> _TASK DESCRIPTION_
Copy out every line of the records below word for word, leaving out the pictures.
[Begin THE INPUT]
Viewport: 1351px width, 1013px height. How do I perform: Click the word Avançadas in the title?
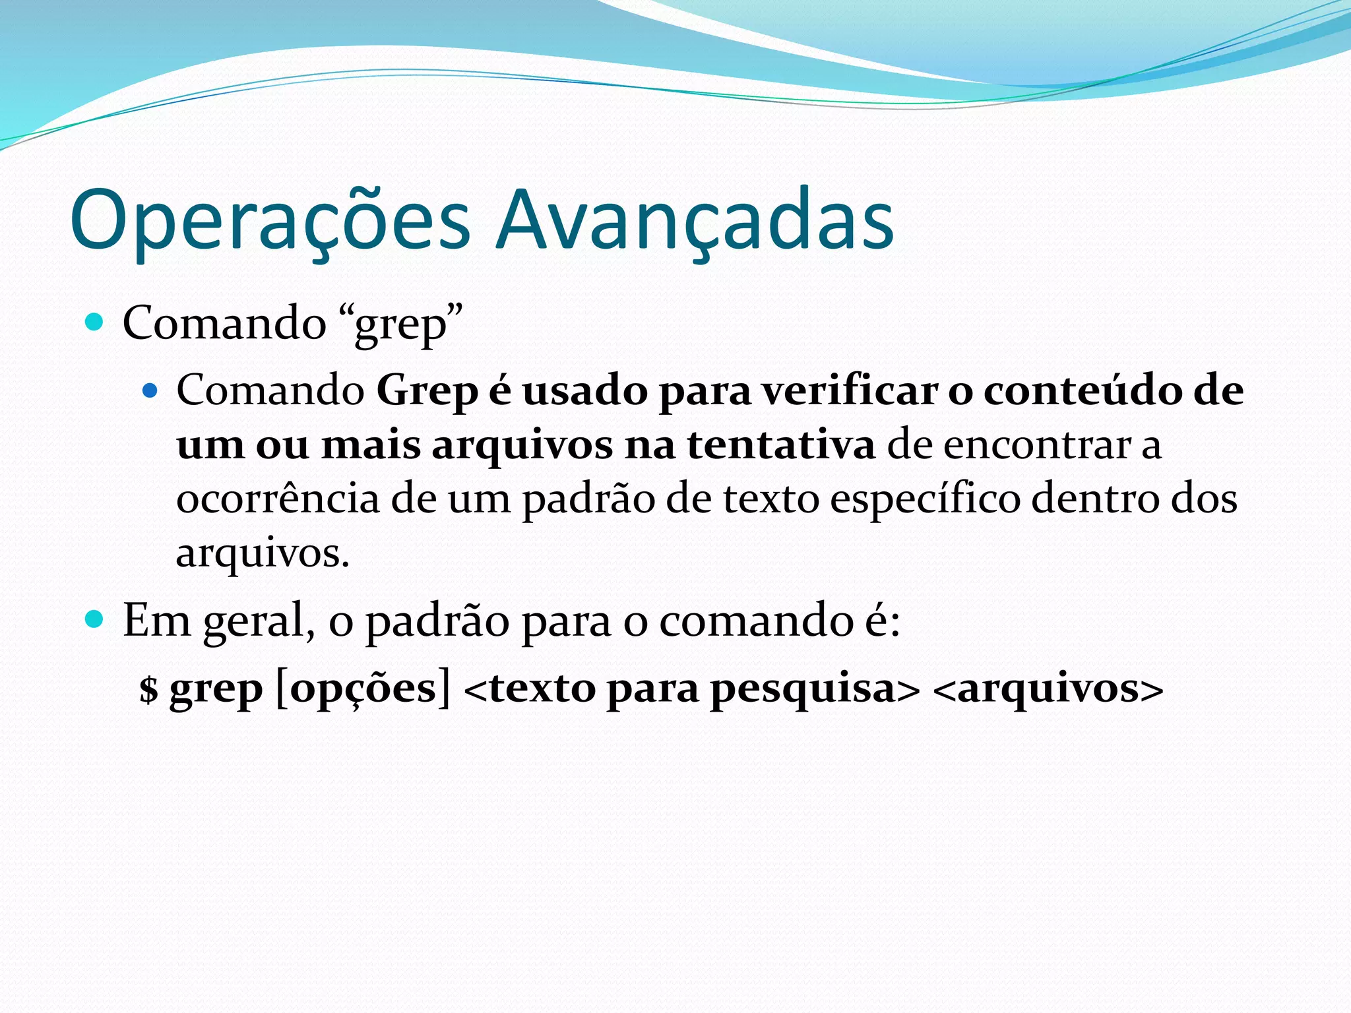(x=695, y=221)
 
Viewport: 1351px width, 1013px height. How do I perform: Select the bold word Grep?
(x=427, y=391)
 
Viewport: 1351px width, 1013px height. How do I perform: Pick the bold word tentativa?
(x=781, y=445)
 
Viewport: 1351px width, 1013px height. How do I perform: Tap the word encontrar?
(x=1036, y=445)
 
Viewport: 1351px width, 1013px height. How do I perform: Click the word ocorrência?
(x=278, y=499)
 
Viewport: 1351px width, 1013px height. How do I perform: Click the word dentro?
(x=1095, y=499)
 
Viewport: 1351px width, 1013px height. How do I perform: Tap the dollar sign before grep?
(x=149, y=690)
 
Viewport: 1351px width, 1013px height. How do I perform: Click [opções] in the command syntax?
(x=363, y=690)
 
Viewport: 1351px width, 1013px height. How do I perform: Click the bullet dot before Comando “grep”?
(x=95, y=322)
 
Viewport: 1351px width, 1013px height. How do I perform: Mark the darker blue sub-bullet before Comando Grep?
(x=150, y=391)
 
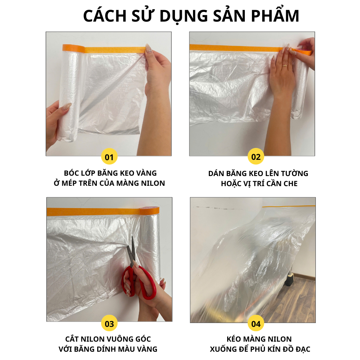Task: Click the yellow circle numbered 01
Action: click(x=109, y=157)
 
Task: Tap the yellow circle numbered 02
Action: click(x=256, y=157)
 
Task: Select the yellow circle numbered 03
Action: click(x=109, y=324)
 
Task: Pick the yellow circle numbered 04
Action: click(x=256, y=324)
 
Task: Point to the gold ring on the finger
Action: click(x=285, y=66)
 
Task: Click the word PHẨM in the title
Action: click(x=275, y=16)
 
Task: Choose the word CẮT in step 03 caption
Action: click(x=72, y=339)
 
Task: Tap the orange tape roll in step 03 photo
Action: click(x=150, y=211)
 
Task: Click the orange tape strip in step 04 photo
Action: click(x=289, y=206)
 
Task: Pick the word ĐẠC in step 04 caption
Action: click(x=302, y=349)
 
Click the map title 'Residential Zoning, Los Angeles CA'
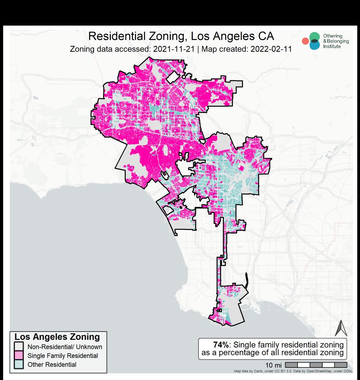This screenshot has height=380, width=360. pos(181,36)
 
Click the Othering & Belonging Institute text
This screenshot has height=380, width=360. pos(333,41)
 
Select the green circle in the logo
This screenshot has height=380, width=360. pos(314,37)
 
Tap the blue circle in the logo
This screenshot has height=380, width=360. pos(314,45)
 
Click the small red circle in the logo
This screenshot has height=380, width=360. pos(305,41)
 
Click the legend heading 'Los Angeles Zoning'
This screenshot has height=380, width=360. pos(57,337)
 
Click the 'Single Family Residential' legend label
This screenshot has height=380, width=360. pos(63,356)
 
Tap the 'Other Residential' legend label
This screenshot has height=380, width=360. pos(52,365)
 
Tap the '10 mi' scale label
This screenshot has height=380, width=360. pos(273,365)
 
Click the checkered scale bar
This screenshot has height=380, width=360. pos(316,365)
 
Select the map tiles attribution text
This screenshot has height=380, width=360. pos(297,371)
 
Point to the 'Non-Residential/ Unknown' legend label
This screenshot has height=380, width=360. pos(65,347)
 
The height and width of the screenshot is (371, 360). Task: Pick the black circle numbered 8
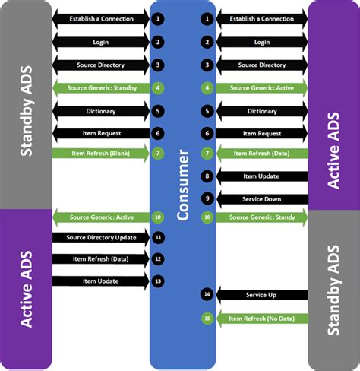207,176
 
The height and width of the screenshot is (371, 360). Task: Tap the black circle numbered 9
207,198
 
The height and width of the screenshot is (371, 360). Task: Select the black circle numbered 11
158,238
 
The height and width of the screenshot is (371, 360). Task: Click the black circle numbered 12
158,259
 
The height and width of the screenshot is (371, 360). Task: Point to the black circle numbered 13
158,281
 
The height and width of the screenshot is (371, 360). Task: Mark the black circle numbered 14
207,294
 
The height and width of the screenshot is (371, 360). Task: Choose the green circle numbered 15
207,318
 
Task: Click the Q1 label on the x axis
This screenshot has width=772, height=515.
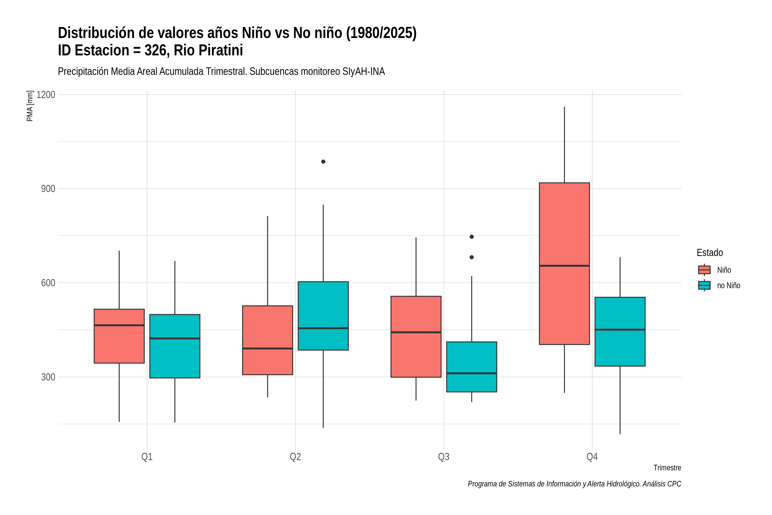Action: tap(147, 457)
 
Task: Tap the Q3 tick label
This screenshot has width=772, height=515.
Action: tap(444, 457)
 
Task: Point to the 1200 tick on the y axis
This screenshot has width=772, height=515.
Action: tap(46, 95)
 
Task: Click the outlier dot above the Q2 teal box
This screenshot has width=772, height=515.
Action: tap(323, 162)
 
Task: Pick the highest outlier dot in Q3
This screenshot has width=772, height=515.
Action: tap(472, 237)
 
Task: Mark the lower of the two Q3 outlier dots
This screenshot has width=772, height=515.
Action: tap(472, 257)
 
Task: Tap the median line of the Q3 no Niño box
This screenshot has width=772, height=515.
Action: tap(472, 373)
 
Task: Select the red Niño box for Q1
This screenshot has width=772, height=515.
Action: tap(119, 336)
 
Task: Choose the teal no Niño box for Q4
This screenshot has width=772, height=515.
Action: tap(620, 332)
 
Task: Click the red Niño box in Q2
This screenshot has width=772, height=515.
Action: tap(267, 340)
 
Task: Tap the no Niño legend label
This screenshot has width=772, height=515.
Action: tap(729, 285)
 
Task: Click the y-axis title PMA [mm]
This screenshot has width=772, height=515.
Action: tap(30, 106)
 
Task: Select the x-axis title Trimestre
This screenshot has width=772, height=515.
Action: tap(667, 468)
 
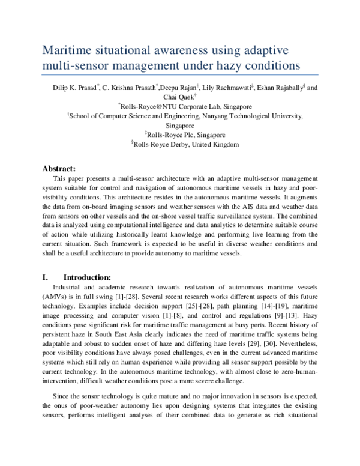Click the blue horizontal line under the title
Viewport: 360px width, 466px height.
pyautogui.click(x=180, y=75)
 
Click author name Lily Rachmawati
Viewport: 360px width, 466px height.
pyautogui.click(x=227, y=88)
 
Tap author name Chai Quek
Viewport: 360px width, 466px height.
pyautogui.click(x=177, y=97)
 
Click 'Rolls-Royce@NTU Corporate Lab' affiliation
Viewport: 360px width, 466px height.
pyautogui.click(x=176, y=106)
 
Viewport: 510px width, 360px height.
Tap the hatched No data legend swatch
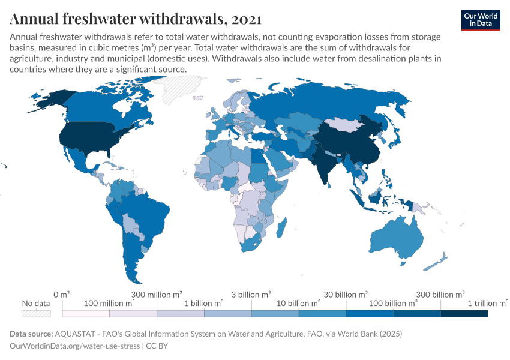click(x=36, y=313)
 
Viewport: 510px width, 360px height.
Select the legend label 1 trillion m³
click(x=488, y=304)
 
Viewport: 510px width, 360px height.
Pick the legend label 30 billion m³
click(x=346, y=295)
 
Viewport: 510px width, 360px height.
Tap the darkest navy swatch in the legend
click(x=464, y=313)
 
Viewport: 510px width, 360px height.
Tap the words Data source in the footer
click(x=31, y=333)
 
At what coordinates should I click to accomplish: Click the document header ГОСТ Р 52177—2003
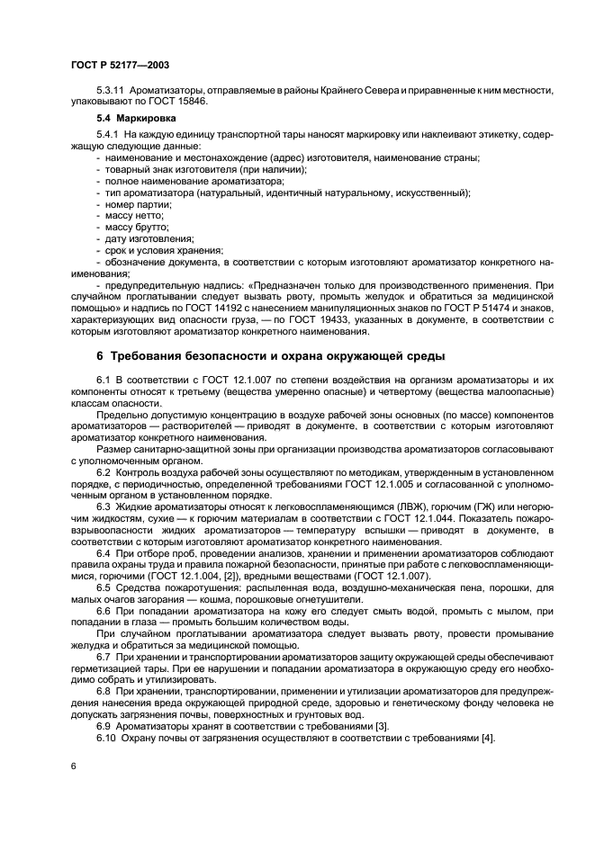point(119,65)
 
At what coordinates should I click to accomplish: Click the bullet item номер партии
point(131,204)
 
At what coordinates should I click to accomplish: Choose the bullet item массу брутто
point(133,227)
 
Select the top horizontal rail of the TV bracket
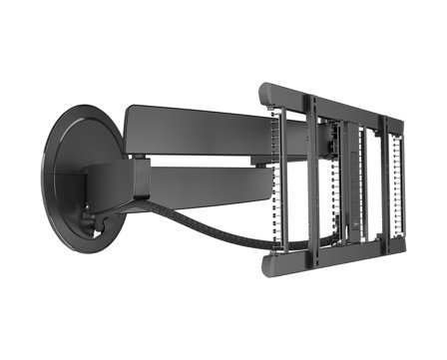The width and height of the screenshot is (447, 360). [x=329, y=100]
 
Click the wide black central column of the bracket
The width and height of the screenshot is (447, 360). [x=330, y=175]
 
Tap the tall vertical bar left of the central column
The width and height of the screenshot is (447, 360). [x=310, y=175]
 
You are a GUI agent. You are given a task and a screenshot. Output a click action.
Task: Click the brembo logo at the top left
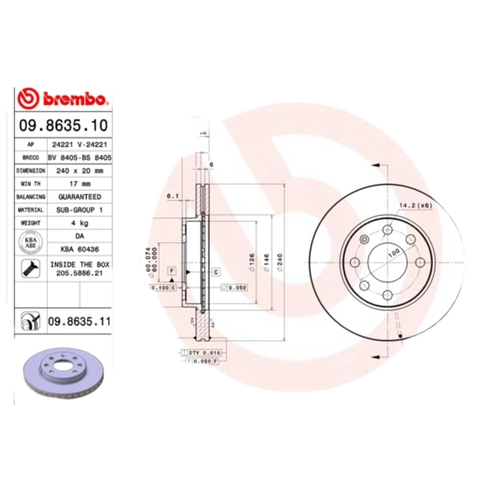(x=63, y=98)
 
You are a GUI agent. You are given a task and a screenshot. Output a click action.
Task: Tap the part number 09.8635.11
[End THE INPUT]
> _WRITTEN SOLUTION_
Viewport: 1351px width, 1013px height. How do I perform: Click the word Avançadas in the title?
(x=695, y=221)
 
Viewport: 1351px width, 1013px height. How do I perform: Select the bold word Grep?
(x=427, y=391)
 
Viewport: 1351px width, 1013px height. How do I perform: Pick the bold word tentativa?
(x=781, y=445)
 
Viewport: 1351px width, 1013px height. How do I perform: Tap the word encontrar?
(x=1036, y=445)
 
Viewport: 1351px width, 1013px height. How do I perform: Click the word ocorrência?
(x=278, y=499)
 
Viewport: 1351px width, 1013px height. How do I perform: Click the word dentro?
(x=1095, y=499)
 
Viewport: 1351px width, 1013px height. How do I perform: Tap the dollar sign before grep?
(x=149, y=690)
 
Viewport: 1351px width, 1013px height. How do I perform: Click [opções] in the command syntax?
(x=363, y=690)
 
Viewport: 1351px width, 1013px height. How do I perform: Click the bullet dot before Comando “grep”?
(x=95, y=322)
 
Viewport: 1351px width, 1013px height. How do I perform: Mark the darker blue sub-bullet before Comando Grep?
(x=150, y=391)
 
Task: Click the yellow circle numbered 01
Action: click(x=109, y=157)
 
Task: Tap the yellow circle numbered 02
Action: click(x=256, y=157)
 
Task: Select the yellow circle numbered 03
Action: click(x=109, y=324)
 
Task: Pick the yellow circle numbered 04
Action: click(x=256, y=324)
 
Task: Point to the gold ring on the finger
Action: click(x=285, y=66)
 
Task: Click the word PHẨM in the title
Action: click(x=275, y=16)
 
Task: Choose the word CẮT in step 03 caption
Action: click(x=72, y=339)
 
Task: Tap the orange tape roll in step 03 photo
Action: click(x=150, y=211)
 
Task: Click the orange tape strip in step 04 photo
Action: click(x=289, y=206)
 
Task: Pick the word ĐẠC in step 04 caption
Action: click(x=302, y=349)
 
Click the map title 'Residential Zoning, Los Angeles CA'
This screenshot has height=380, width=360. pos(181,36)
 
Click the Othering & Belonging Institute text
This screenshot has height=380, width=360. pos(333,41)
 
Select the green circle in the logo
This screenshot has height=380, width=360. pos(314,37)
 
Tap the blue circle in the logo
This screenshot has height=380, width=360. pos(314,45)
 
Click the small red circle in the logo
This screenshot has height=380, width=360. pos(305,41)
 
Click the legend heading 'Los Angeles Zoning'
This screenshot has height=380, width=360. pos(57,337)
 
Click the 'Single Family Residential' legend label
This screenshot has height=380, width=360. pos(63,356)
 
Tap the 'Other Residential' legend label
This screenshot has height=380, width=360. pos(52,365)
 
Tap the '10 mi' scale label
This screenshot has height=380, width=360. pos(273,365)
 
Click the checkered scale bar
This screenshot has height=380, width=360. pos(316,365)
 
Select the map tiles attribution text
This screenshot has height=380, width=360. pos(297,371)
 
Point to the 'Non-Residential/ Unknown' legend label
This screenshot has height=380, width=360. pos(65,347)
 
The height and width of the screenshot is (371, 360). Task: Pick the black circle numbered 8
207,176
 
The height and width of the screenshot is (371, 360). Task: Tap the black circle numbered 9
207,198
 
The height and width of the screenshot is (371, 360). Task: Select the black circle numbered 11
158,238
 
The height and width of the screenshot is (371, 360). Task: Click the black circle numbered 12
158,259
 
The height and width of the screenshot is (371, 360). Task: Point to the black circle numbered 13
158,281
 
The height and width of the screenshot is (371, 360). Task: Mark the black circle numbered 14
207,294
 
The height and width of the screenshot is (371, 360). Task: Choose the green circle numbered 15
207,318
 
Task: Click the Q1 label on the x axis
This screenshot has width=772, height=515.
Action: tap(147, 457)
 
Task: Tap the Q3 tick label
This screenshot has width=772, height=515.
Action: tap(444, 457)
 
Task: Point to the 1200 tick on the y axis
This screenshot has width=772, height=515.
Action: tap(46, 95)
 
Task: Click the outlier dot above the Q2 teal box
This screenshot has width=772, height=515.
Action: tap(323, 162)
 
Task: Pick the highest outlier dot in Q3
This screenshot has width=772, height=515.
Action: tap(472, 237)
 
Task: Mark the lower of the two Q3 outlier dots
This screenshot has width=772, height=515.
Action: tap(472, 257)
 
Task: Tap the median line of the Q3 no Niño box
This screenshot has width=772, height=515.
Action: tap(472, 373)
 
Task: Select the red Niño box for Q1
This screenshot has width=772, height=515.
Action: tap(119, 336)
 
Task: Choose the teal no Niño box for Q4
This screenshot has width=772, height=515.
Action: tap(620, 332)
 
Task: Click the red Niño box in Q2
This screenshot has width=772, height=515.
Action: tap(267, 340)
 
Task: Tap the no Niño legend label
This screenshot has width=772, height=515.
Action: tap(729, 285)
 
Task: Click the y-axis title PMA [mm]
This screenshot has width=772, height=515.
Action: tap(30, 106)
 
Task: Select the x-axis title Trimestre
This screenshot has width=772, height=515.
Action: tap(667, 468)
 
Click the blue horizontal line under the title
Viewport: 360px width, 466px height.
pyautogui.click(x=180, y=75)
 
Click author name Lily Rachmawati
Viewport: 360px width, 466px height.
pyautogui.click(x=227, y=88)
 
Tap author name Chai Quek
Viewport: 360px width, 466px height.
pyautogui.click(x=177, y=97)
 
Click 'Rolls-Royce@NTU Corporate Lab' affiliation
Viewport: 360px width, 466px height.
pyautogui.click(x=176, y=106)
 
Viewport: 510px width, 360px height.
Tap the hatched No data legend swatch
click(x=36, y=313)
 
Viewport: 510px width, 360px height.
Select the legend label 1 trillion m³
click(x=488, y=304)
 
Viewport: 510px width, 360px height.
Pick the legend label 30 billion m³
click(x=346, y=295)
 
Viewport: 510px width, 360px height.
Tap the darkest navy swatch in the legend
click(x=464, y=313)
 
Viewport: 510px width, 360px height.
Tap the words Data source in the footer
click(x=31, y=333)
 
At what coordinates should I click to accomplish: Click the document header ГОСТ Р 52177—2003
point(119,65)
 
At what coordinates should I click to accomplish: Click the bullet item номер партии
point(131,204)
 
At what coordinates should I click to accomplish: Choose the bullet item массу брутто
point(133,227)
 
Select the top horizontal rail of the TV bracket
The width and height of the screenshot is (447, 360). [x=329, y=100]
 
Click the wide black central column of the bracket
The width and height of the screenshot is (447, 360). [x=330, y=175]
 
Tap the tall vertical bar left of the central column
The width and height of the screenshot is (447, 360). [x=310, y=175]
 
You are a GUI agent. You are given a task and a screenshot. Output a click action.
Task: Click the brembo logo at the top left
(x=63, y=98)
 
You are a GUI agent. You are given a task and a screenshot. Output a click action.
Task: Tap the part number 09.8635.11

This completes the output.